# Car bodyshops in Dubai



## belindac (Sep 14, 2011)

Does anyone know a good (reliable and honest!! ) car bodyshop in Dubai?
It isn't for a major prang - just a scrape, but needs doing!
Thanks


----------



## peterpan123 (Apr 9, 2012)

I can recommend Munich Motor Works...just google it


----------



## HarryK (Aug 31, 2010)

Kain Car Care, google it. They come pick up your car fix it and have it back in 24 hours. Cheap also!


----------



## Cancerion (May 25, 2012)

Al Zain Car Autos Awir, they are best service providers


----------



## belindac (Sep 14, 2011)

Thanks!


----------



## belindac (Sep 14, 2011)

HarryK said:


> Kain Car Care, google it. They come pick up your car fix it and have it back in 24 hours. Cheap also!

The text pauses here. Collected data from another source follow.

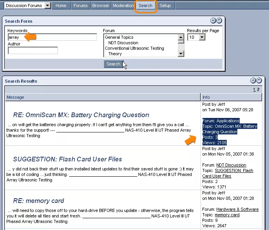
Task: Open the Discussion Forums dropdown
Action: pos(48,5)
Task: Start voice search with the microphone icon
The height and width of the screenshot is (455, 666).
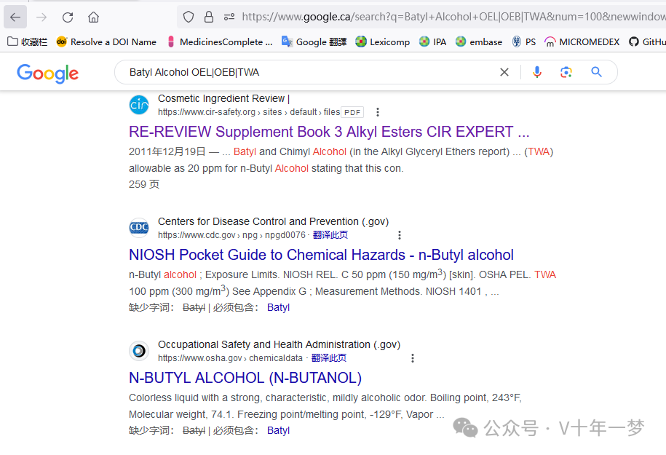Action: (x=536, y=71)
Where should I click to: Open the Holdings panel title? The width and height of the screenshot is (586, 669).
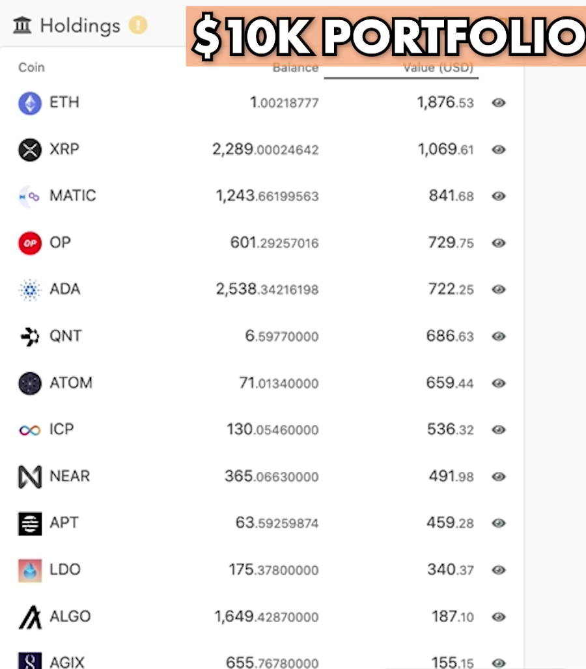click(x=80, y=25)
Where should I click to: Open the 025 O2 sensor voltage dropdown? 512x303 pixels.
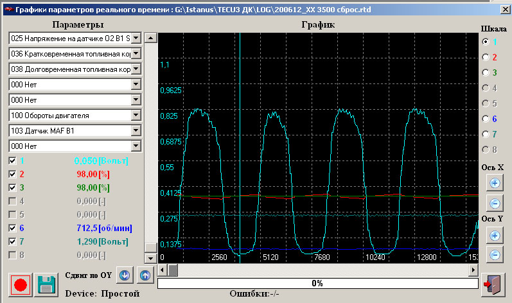[136, 39]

Hi ... Thanks for this ... just fyi the company is called Zain Car Care not Kain!!
I found it anyway!!


----------



## HarryK (Aug 31, 2010)

belindac said:


> Hi ... Thanks for this ... just fyi the company is called Zain Car Care not Kain!!
> I found it anyway!!


I would go with Kaine, sounds better. If you do go with Zaine pls ask him to change his name. 
Thanks


----------